* [Stored data entries]
_ _ _ _ _

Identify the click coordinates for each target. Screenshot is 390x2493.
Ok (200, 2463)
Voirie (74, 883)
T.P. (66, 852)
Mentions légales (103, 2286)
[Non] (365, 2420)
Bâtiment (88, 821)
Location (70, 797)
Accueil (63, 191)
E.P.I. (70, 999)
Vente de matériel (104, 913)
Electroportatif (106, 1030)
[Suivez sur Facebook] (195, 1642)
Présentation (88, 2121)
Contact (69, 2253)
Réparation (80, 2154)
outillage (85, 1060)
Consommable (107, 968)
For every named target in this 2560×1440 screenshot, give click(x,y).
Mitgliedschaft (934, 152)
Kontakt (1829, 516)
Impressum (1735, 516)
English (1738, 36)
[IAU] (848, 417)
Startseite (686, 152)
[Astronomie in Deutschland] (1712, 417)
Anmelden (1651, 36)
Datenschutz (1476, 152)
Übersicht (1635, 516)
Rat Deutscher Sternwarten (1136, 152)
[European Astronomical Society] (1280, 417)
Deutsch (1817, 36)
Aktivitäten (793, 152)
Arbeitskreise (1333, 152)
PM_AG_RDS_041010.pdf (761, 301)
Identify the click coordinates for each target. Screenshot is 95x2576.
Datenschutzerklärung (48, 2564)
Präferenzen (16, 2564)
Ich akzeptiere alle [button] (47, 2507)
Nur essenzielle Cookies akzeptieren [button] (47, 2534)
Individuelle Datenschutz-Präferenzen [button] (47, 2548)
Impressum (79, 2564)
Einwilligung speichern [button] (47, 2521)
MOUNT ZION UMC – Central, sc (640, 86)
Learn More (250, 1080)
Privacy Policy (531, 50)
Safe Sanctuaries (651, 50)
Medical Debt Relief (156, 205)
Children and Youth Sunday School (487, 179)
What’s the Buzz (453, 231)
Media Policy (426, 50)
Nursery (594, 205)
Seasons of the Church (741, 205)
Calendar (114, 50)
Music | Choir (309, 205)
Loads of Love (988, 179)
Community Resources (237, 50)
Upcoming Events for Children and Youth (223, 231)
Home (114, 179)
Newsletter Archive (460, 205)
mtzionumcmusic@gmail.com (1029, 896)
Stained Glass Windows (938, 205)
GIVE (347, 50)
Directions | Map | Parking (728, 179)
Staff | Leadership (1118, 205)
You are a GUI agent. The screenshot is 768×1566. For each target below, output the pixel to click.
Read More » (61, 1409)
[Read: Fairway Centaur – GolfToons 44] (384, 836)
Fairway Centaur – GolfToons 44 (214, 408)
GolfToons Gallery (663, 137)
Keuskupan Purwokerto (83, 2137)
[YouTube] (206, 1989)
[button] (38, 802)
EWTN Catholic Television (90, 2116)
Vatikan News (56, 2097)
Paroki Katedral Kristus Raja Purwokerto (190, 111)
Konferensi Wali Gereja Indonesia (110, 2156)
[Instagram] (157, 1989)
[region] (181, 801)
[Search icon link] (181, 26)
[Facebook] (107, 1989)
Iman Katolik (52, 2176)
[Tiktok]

_ _ _ _ _

* [ASSIGNED TASK] Find and copy each line above that includes the string "GolfToons".

* [SOLUTION TO THIS TASK]
[Read: Fairway Centaur – GolfToons 44] (384, 836)
Fairway Centaur – GolfToons 44 (214, 408)
GolfToons Gallery (663, 137)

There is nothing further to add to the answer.